Give the lines below again exactly, starting with the line that holds "Blanco cálido (38, 479)" and going on through the line that holds "[combobox] (487, 694)".

** Opening Data records block **

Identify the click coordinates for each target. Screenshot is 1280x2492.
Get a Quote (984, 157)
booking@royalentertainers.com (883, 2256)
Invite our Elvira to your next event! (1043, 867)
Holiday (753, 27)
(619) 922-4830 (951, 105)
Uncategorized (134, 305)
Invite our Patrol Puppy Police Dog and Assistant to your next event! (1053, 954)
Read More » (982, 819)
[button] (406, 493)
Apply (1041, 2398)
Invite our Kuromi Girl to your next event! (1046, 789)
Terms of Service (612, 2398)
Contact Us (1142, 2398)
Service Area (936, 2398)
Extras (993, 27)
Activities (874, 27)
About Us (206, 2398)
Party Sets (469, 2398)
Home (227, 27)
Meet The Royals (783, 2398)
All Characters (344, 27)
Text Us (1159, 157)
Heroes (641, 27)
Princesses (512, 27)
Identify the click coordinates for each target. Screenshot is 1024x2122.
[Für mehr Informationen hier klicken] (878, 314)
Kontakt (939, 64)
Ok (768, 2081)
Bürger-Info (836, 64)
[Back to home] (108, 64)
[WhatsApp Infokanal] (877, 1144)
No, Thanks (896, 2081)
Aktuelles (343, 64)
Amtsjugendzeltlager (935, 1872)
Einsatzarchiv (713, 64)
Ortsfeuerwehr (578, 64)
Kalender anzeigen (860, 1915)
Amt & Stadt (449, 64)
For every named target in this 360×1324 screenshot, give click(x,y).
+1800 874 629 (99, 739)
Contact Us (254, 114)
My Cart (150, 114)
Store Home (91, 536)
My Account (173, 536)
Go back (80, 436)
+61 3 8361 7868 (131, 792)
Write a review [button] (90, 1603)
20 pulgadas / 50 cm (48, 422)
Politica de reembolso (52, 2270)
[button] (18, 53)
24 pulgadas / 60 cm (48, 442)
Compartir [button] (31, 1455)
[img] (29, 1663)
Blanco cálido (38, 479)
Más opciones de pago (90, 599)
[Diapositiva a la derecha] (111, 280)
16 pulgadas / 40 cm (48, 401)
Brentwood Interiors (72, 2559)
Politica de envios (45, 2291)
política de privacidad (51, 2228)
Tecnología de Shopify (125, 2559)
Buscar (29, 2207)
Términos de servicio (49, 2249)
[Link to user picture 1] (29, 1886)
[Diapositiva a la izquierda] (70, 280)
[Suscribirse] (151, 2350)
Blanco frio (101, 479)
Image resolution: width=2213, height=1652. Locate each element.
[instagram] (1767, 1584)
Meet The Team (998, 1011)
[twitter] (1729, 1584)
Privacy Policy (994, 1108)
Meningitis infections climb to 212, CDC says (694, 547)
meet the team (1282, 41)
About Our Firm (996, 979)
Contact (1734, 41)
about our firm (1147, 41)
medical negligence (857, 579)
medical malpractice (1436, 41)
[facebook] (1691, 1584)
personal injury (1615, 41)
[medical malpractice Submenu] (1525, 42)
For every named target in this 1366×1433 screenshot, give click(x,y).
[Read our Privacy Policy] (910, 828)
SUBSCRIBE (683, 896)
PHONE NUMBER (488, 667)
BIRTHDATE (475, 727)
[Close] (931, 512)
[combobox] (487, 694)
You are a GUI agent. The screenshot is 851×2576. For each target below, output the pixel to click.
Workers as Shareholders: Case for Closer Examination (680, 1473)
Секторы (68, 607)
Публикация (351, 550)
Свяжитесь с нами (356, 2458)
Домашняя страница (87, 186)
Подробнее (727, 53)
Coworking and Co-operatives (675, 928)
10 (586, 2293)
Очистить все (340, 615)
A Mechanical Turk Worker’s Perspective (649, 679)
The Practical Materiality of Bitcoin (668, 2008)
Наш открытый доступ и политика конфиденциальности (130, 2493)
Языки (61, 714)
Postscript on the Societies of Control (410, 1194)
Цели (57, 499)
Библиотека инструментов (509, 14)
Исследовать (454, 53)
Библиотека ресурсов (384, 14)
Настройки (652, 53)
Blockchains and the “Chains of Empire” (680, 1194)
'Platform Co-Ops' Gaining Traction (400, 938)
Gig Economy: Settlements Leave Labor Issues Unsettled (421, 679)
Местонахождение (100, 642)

** Closing Data records block **

Answer to this exercise:
Blanco cálido (38, 479)
Más opciones de pago (90, 599)
[Diapositiva a la derecha] (111, 280)
16 pulgadas / 40 cm (48, 401)
Brentwood Interiors (72, 2559)
Politica de envios (45, 2291)
política de privacidad (51, 2228)
Tecnología de Shopify (125, 2559)
Buscar (29, 2207)
Términos de servicio (49, 2249)
[Link to user picture 1] (29, 1886)
[Diapositiva a la izquierda] (70, 280)
[Suscribirse] (151, 2350)
Blanco frio (101, 479)
Image resolution: width=2213, height=1652. Locate each element.
[instagram] (1767, 1584)
Meet The Team (998, 1011)
[twitter] (1729, 1584)
Privacy Policy (994, 1108)
Meningitis infections climb to 212, CDC says (694, 547)
meet the team (1282, 41)
About Our Firm (996, 979)
Contact (1734, 41)
about our firm (1147, 41)
medical negligence (857, 579)
medical malpractice (1436, 41)
[facebook] (1691, 1584)
personal injury (1615, 41)
[medical malpractice Submenu] (1525, 42)
For every named target in this 1366×1433 screenshot, give click(x,y).
[Read our Privacy Policy] (910, 828)
SUBSCRIBE (683, 896)
PHONE NUMBER (488, 667)
BIRTHDATE (475, 727)
[Close] (931, 512)
[combobox] (487, 694)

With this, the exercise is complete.